07-20-2017 22:39:24.814 INFO SearchParser - PARSING: tstats sum(Process_NetworkTargetPerformance.NetTargetSendMB) AS "Send volume (MB)" sum(Process_NetworkTargetPerformance.NetTargetReceiveMB) AS "Receive volume (MB)" sum(Process_NetworkTargetPerformance.NetTargetSendReceiveMB) AS "Send+Receive volume (MB)" from datamodel=uberAgent.Process_NetworkTargetPerformance where (nodename = Process_NetworkTargetPerformance) (Process_NetworkTargetPerformance.NetTargetRemotePort="*") (Process_NetworkTargetPerformance.AppName=*) (host="*") groupby Process_NetworkTargetPerformance.AppName prestats=true | addinfo type=count label=prereport_events | fields keepcolorder=t "Process_NetworkTargetPerformance.AppName" "Process_NetworkTargetPerformance.NetTargetReceiveMB" "Process_NetworkTargetPerformance.NetTargetSendMB" "Process_NetworkTargetPerformance.NetTargetSendReceiveMB" "prestats_reserved_*" "psrsvd_*" | prestats dedup_splitvals=t sum("Process_NetworkTargetPerformance.NetTargetReceiveMB") sum("Process_NetworkTargetPerformance.NetTargetSendMB") sum("Process_NetworkTargetPerformance.NetTargetSendReceiveMB") by "Process_NetworkTargetPerformance.AppName"
07-20-2017 22:39:24.873 INFO UserManager - Unwound user context: helge -> NULL
07-20-2017 22:39:24.874 ERROR dispatchRunner - RunDispatch::runDispatchThread threw error: Comparator '=' has an invalid term on the right hand side: NetTargetSendLatencyMs*NetTargetSendLatencyCount
Bingo! The last row has an error message pointing to a problem with the expression NetTargetSendLatencyMs*NetTargetSendLatencyCount. At last we know what’s wrong.
Fixing the Error
The search is against a data model, so let’s look for the problematic expression NetTargetSendLatencyMs*NetTargetSendLatencyCount in the app’s data model JSON file, located in the app subdirectory default/data/models. The expression is used in a field calculated by the following eval expression:
(NetTargetSendLatencyMs*NetTargetSendLatencyCount)
Exactly what Splunk was complaining about. Apparently Splunk has recently become a bit finicky when fields are NULL in calculations. Let’s replace the expression with something a bit safer:
if (isnotnull (NetTargetSendLatencyMs), if (isnotnull (NetTargetSendLatencyCount), NetTargetSendLatencyMs*NetTargetSendLatencyCount, null()), null())

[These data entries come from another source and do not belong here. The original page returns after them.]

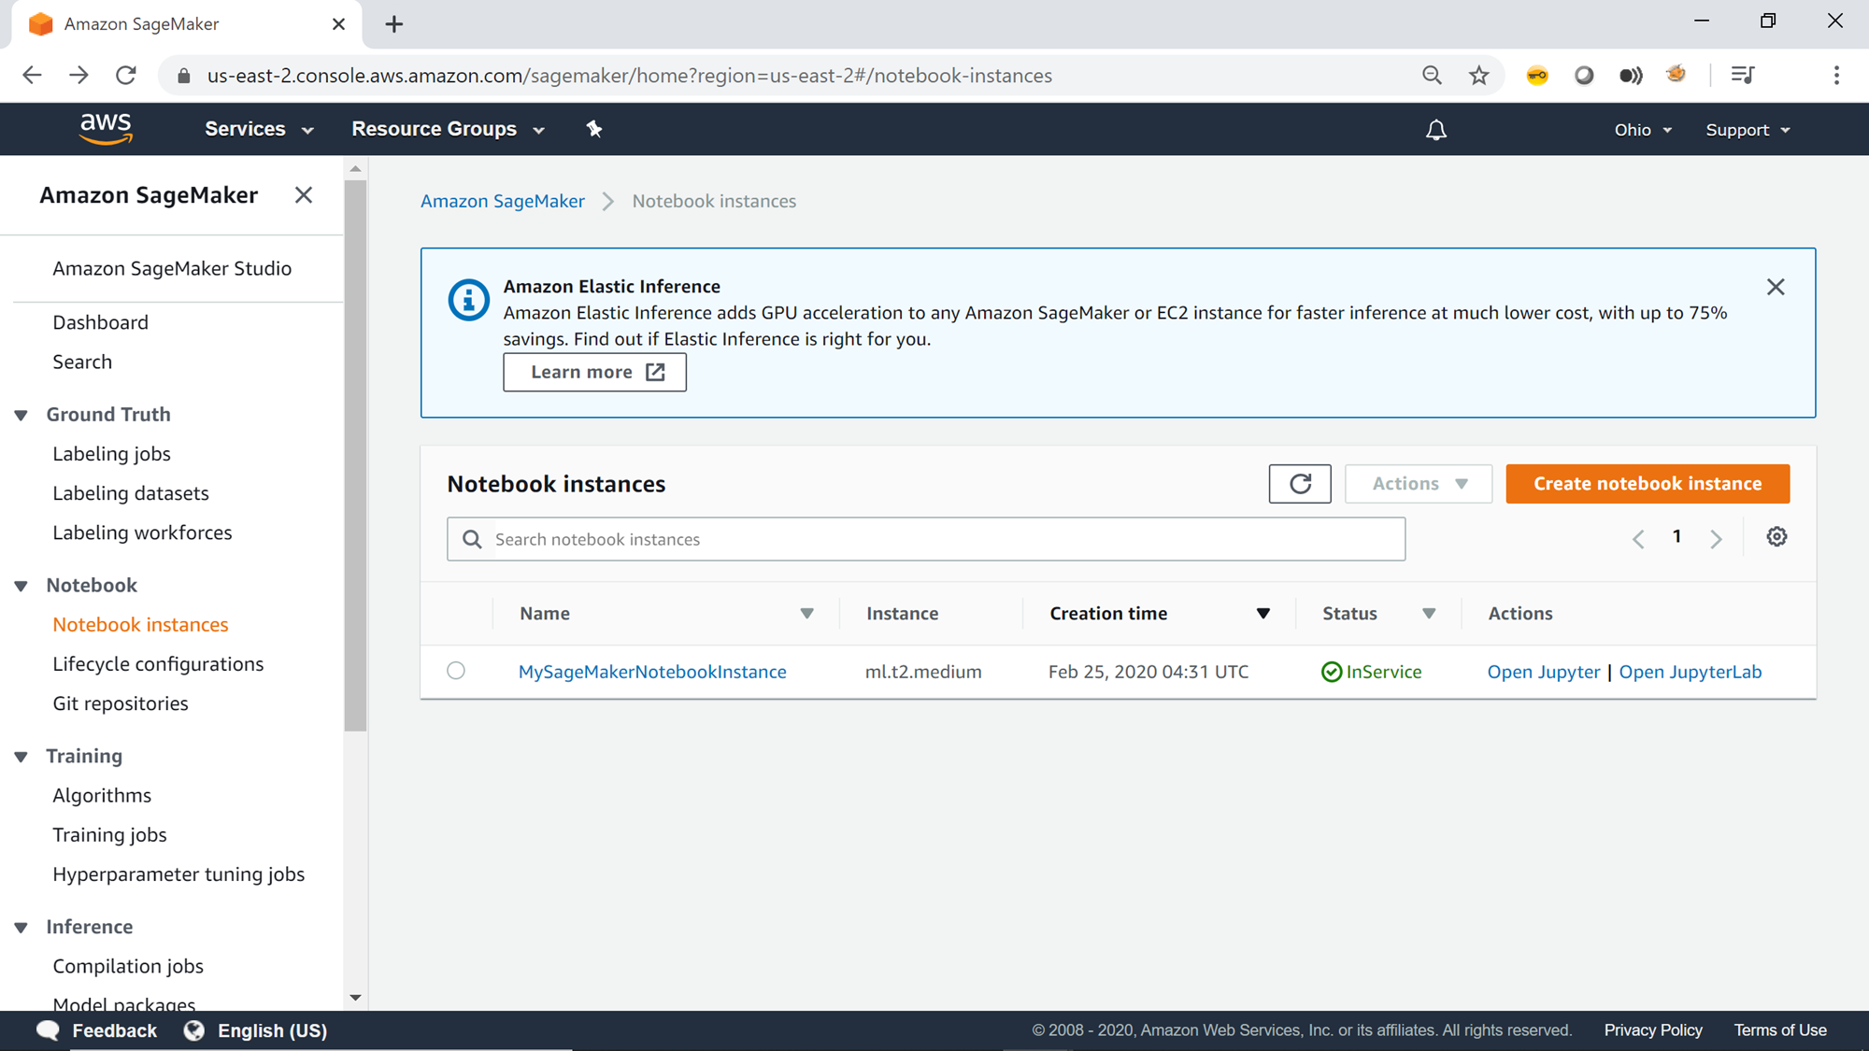
Task: Click the pin shortcut icon in navbar
Action: click(x=594, y=129)
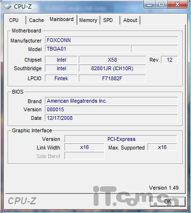This screenshot has height=213, width=191.
Task: Switch to the Memory tab
Action: [88, 20]
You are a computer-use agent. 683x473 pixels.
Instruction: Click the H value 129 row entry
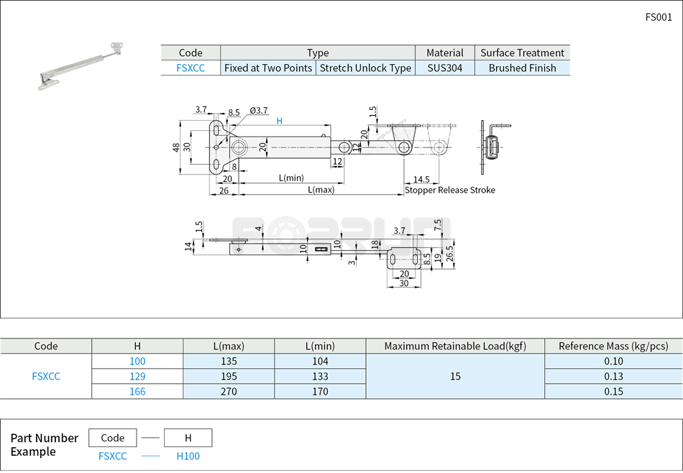[x=136, y=376]
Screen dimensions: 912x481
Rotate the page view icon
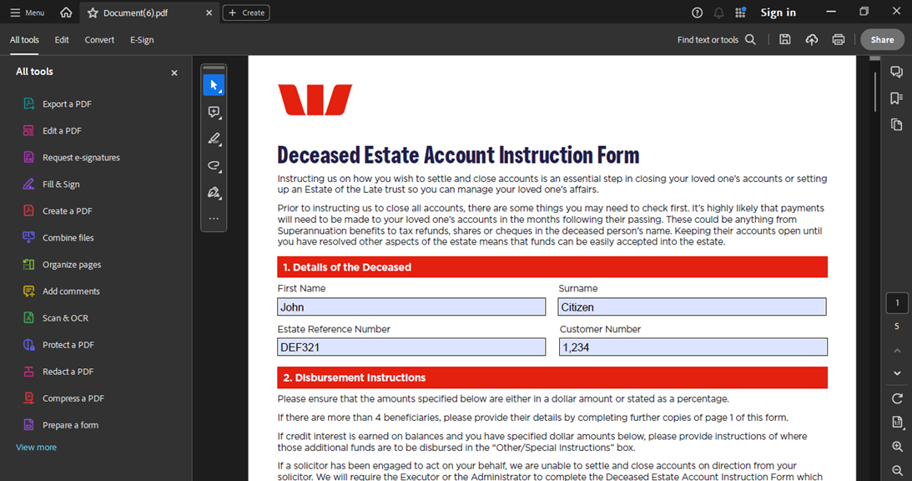pos(897,398)
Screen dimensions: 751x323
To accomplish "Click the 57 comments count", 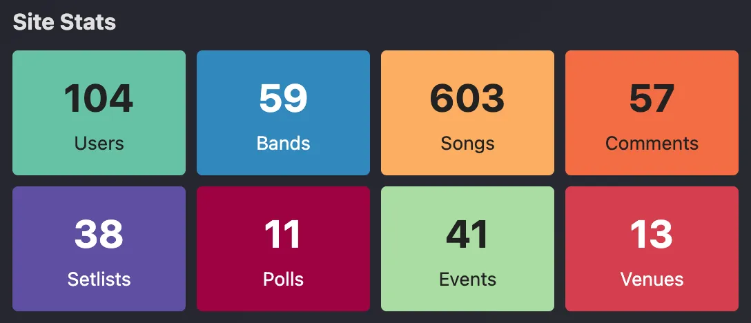I will pos(652,98).
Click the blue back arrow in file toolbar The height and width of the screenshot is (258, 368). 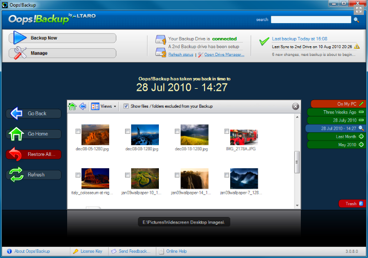click(83, 106)
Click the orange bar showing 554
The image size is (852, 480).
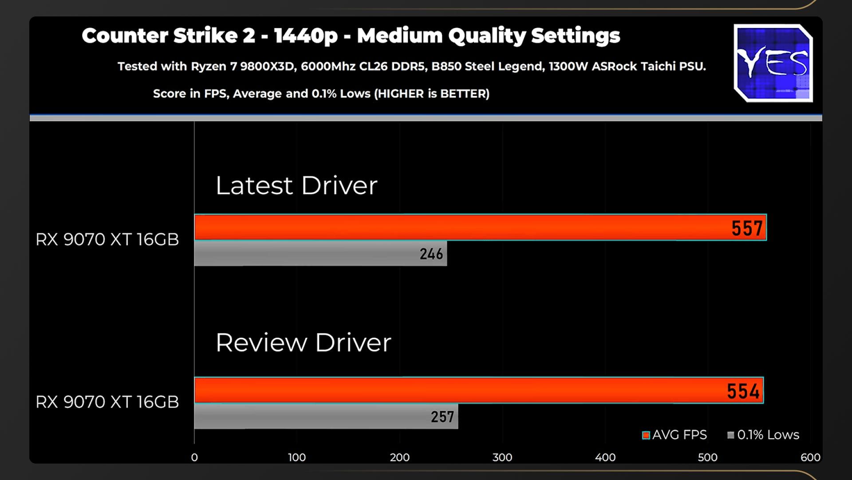(478, 391)
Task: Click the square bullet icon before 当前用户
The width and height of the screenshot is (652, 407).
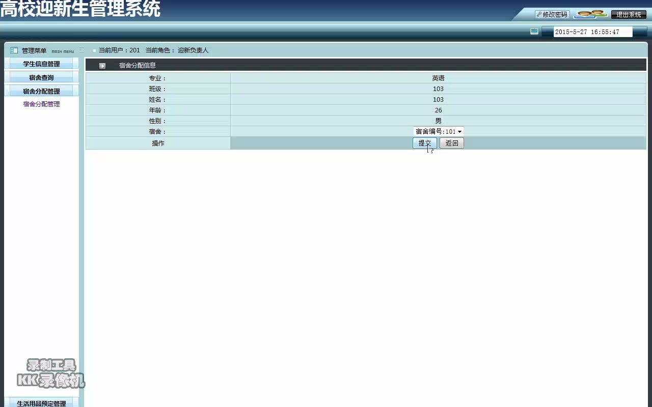Action: coord(94,50)
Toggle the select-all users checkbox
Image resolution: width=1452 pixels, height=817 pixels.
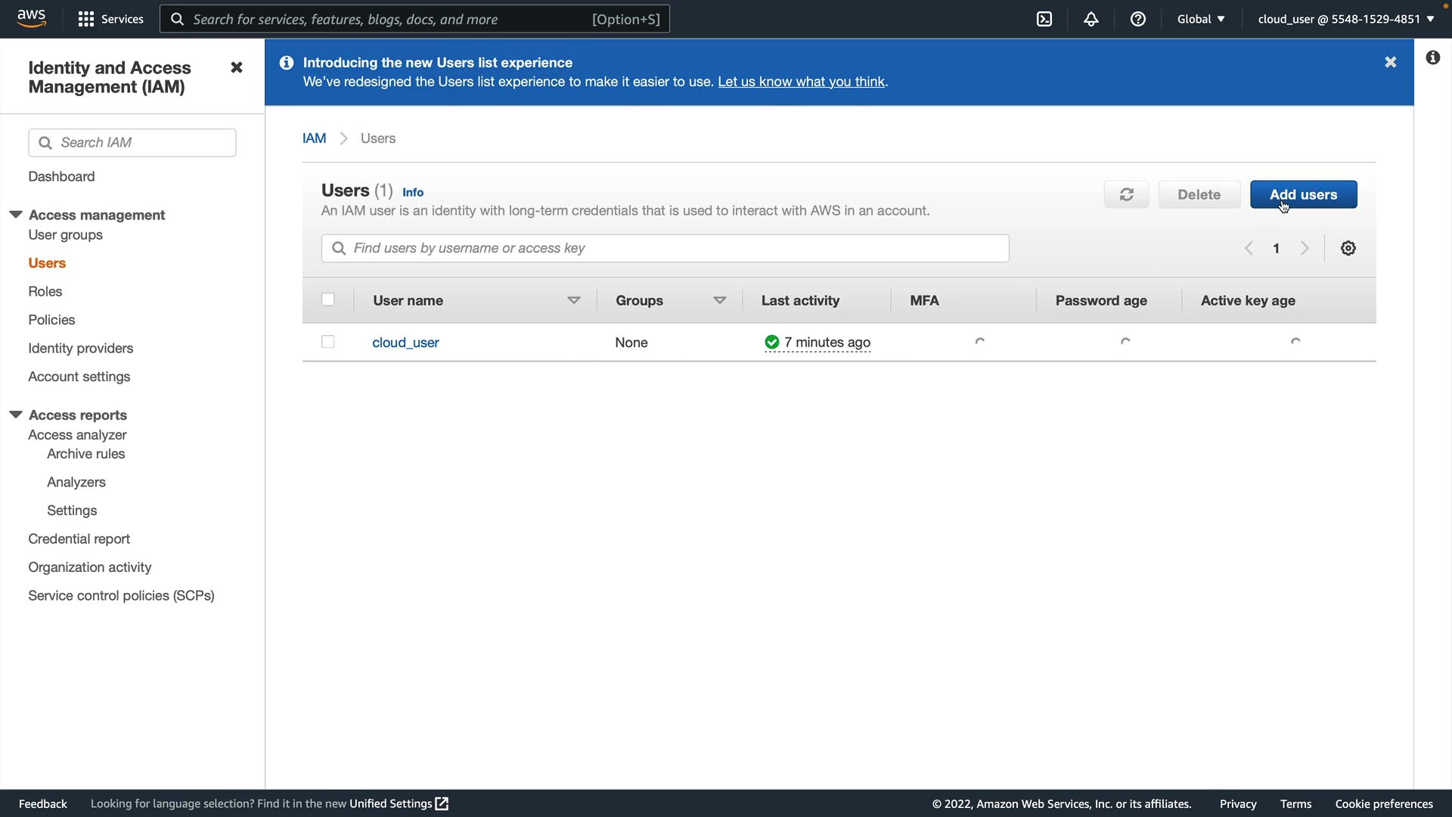click(x=327, y=300)
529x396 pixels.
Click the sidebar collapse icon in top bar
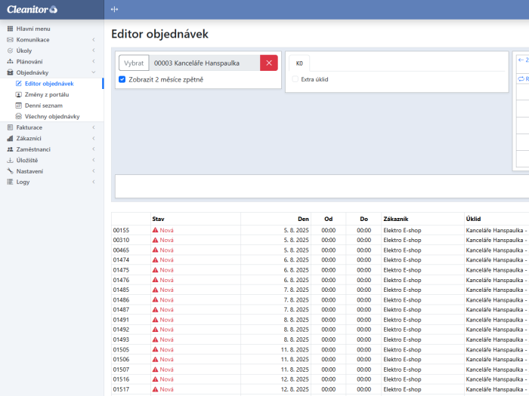pyautogui.click(x=115, y=9)
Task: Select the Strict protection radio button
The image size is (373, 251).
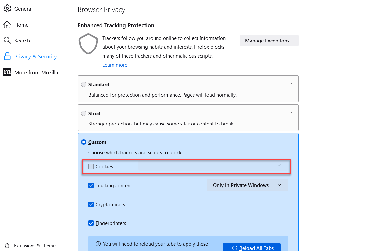Action: [x=84, y=113]
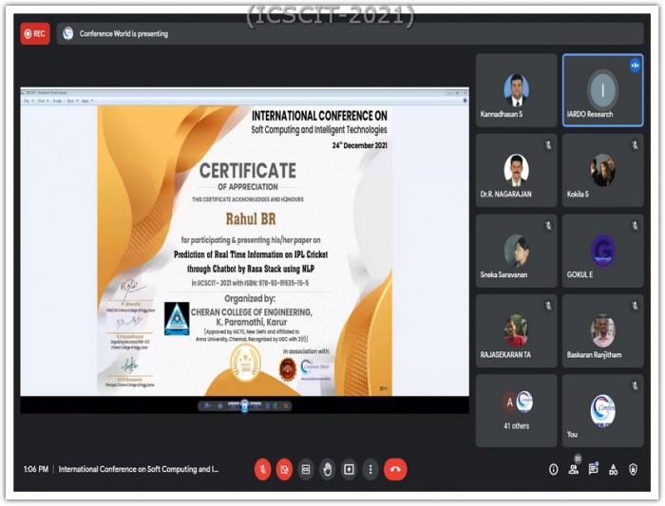Open the Activities panel

(x=613, y=469)
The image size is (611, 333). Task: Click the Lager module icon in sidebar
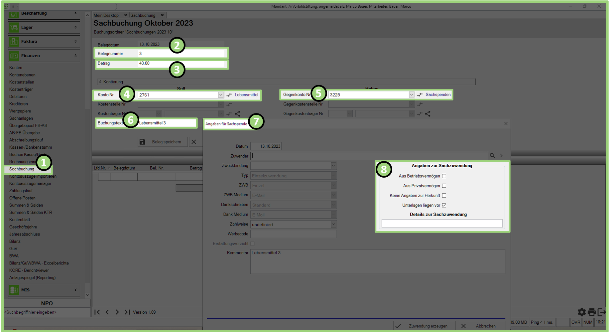(14, 28)
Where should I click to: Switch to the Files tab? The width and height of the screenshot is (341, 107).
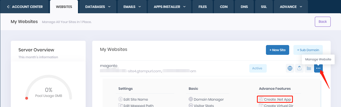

And that’s it. Happy splunking!
2 Comments
Hi Helge Klein,
I have got same trouble when installed Splunk App for Web Analytics in cluster enviroment ( 1SH , 1 Master Node , 2 PN). When tried to search on any tab of Search Head we got error message ” 08-10-2017 09:53:15.881 ERROR dispatchRunner – RunDispatch::runDispatchThread threw error: Comparator ‘=’ has an invalid term on the right hand side: 1+1″
but when i tried to search on two Indexer everything’s ok
Could you help me resolve it, Thanks
Thanks, this helped me find my issue. posted up two search logs side by side in notepad++ was very helpful to compare the broken component on my search pipeline. mine was related to AUTH processing having some kind of seizure when trying or execute the job on one indexer. it eventually self resolved, time for a rebuild.